RECORDED INFORMATION:
○ ○ ○ ○ ○ ○ ○
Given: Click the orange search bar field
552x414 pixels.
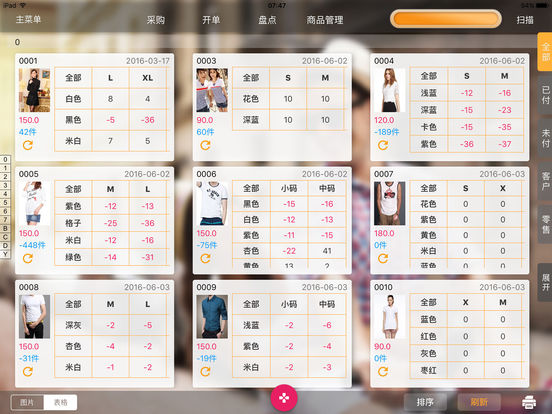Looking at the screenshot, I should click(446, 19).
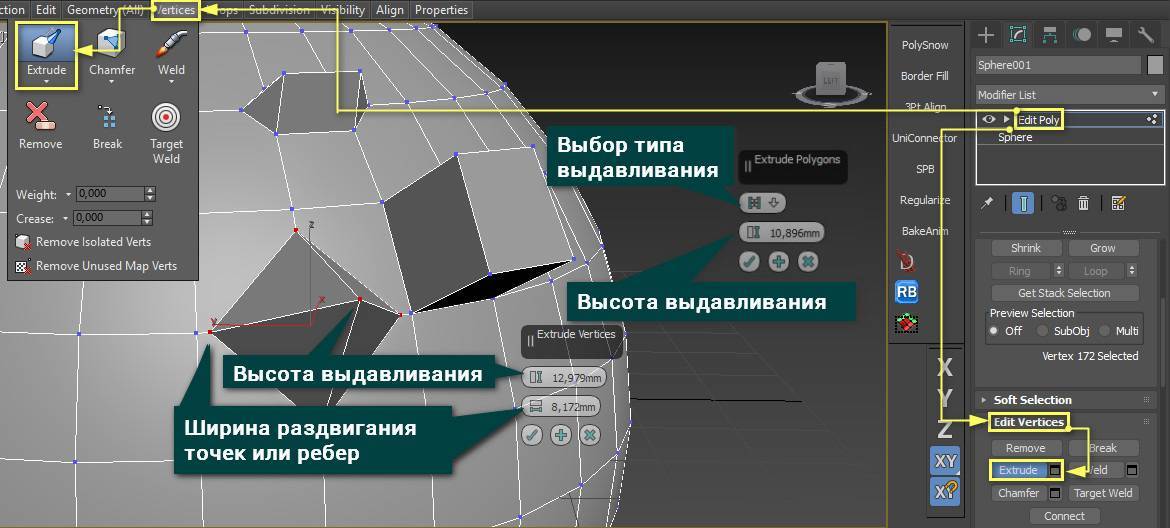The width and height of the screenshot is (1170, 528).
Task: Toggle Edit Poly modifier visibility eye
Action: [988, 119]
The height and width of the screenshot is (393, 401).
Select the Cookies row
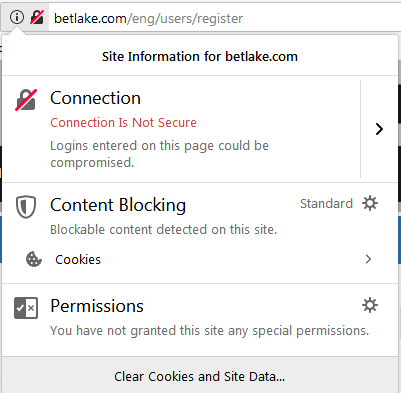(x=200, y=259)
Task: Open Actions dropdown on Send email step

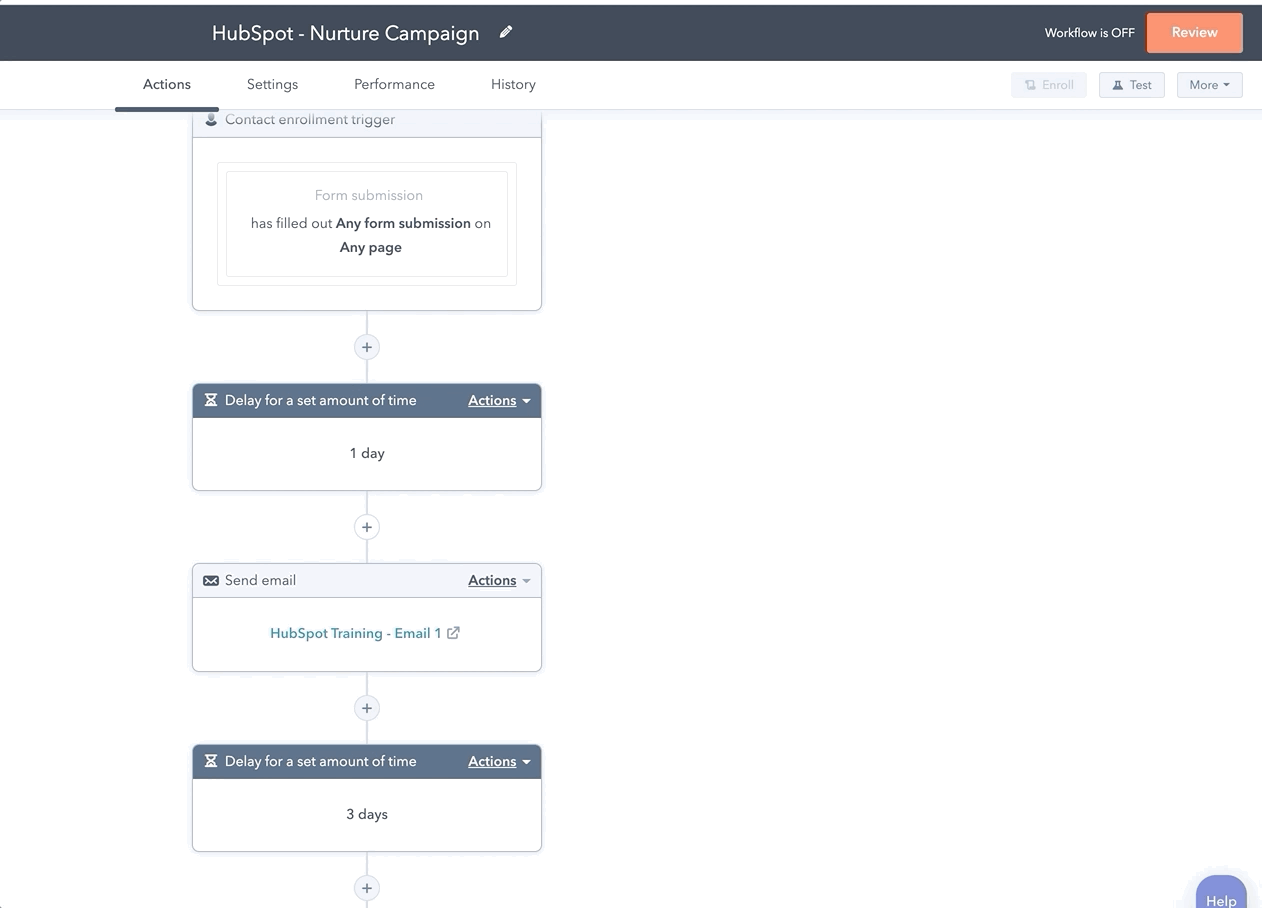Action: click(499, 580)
○ ○ ○ ○ ○ ○ ○
Gather every line of the entries above that contains the word "Task" and copy each one out in full.

FINAL RESULT:
Task: Toggle Edit Poly modifier visibility eye
Task: Open Actions dropdown on Send email step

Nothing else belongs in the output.